[Records for the task Boundary: Start]
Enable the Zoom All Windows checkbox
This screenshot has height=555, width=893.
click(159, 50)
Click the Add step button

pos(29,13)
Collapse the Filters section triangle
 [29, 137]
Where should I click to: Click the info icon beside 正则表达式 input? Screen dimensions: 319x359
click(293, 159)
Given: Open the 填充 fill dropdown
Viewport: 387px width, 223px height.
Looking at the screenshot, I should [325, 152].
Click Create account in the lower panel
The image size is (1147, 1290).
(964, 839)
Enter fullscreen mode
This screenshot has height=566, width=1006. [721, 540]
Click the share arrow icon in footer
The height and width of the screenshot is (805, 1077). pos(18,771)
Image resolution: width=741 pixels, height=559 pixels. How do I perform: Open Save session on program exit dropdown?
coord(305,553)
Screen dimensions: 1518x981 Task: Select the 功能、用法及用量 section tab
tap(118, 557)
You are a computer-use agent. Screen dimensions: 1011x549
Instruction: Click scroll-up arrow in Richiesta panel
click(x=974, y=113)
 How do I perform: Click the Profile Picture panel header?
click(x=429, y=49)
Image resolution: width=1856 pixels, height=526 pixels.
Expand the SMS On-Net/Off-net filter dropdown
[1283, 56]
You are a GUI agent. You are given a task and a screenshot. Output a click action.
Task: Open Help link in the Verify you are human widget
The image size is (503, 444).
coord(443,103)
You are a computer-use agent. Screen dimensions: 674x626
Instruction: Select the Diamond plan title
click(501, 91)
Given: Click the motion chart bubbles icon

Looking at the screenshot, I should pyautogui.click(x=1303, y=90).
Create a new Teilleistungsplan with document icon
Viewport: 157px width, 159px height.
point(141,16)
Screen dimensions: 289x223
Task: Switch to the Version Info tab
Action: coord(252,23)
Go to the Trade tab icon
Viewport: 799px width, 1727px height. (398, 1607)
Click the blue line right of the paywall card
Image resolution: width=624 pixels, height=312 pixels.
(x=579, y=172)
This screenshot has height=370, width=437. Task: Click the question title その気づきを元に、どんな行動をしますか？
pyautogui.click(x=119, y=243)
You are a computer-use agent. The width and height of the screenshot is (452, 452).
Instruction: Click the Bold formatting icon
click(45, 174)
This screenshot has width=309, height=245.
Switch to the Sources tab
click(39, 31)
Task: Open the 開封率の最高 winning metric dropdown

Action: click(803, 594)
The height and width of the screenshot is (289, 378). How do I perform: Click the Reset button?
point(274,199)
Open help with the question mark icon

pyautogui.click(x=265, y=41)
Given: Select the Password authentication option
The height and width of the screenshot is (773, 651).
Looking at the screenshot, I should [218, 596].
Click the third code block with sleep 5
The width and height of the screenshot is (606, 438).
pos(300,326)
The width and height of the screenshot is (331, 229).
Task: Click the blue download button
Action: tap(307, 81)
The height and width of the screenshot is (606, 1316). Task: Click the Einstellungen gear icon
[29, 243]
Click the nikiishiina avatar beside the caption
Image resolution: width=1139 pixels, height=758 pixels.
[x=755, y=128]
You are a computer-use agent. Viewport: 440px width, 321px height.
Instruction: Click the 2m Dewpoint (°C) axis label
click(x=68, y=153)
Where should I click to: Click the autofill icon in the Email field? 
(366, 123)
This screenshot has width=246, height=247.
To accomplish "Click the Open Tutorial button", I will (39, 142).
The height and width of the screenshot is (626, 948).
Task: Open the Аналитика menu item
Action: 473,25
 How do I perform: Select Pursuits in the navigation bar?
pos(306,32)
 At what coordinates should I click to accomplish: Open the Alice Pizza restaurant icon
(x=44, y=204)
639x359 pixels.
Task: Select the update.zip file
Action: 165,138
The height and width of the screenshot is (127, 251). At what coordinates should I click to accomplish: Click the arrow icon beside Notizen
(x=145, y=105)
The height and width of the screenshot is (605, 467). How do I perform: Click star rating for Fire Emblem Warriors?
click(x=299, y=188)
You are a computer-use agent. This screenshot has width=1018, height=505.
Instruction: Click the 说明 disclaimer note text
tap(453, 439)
[Records for the task Boundary: End]
Problem to solve: State, as a bare number, how many lines of the material include the string "agent".

Task output: 6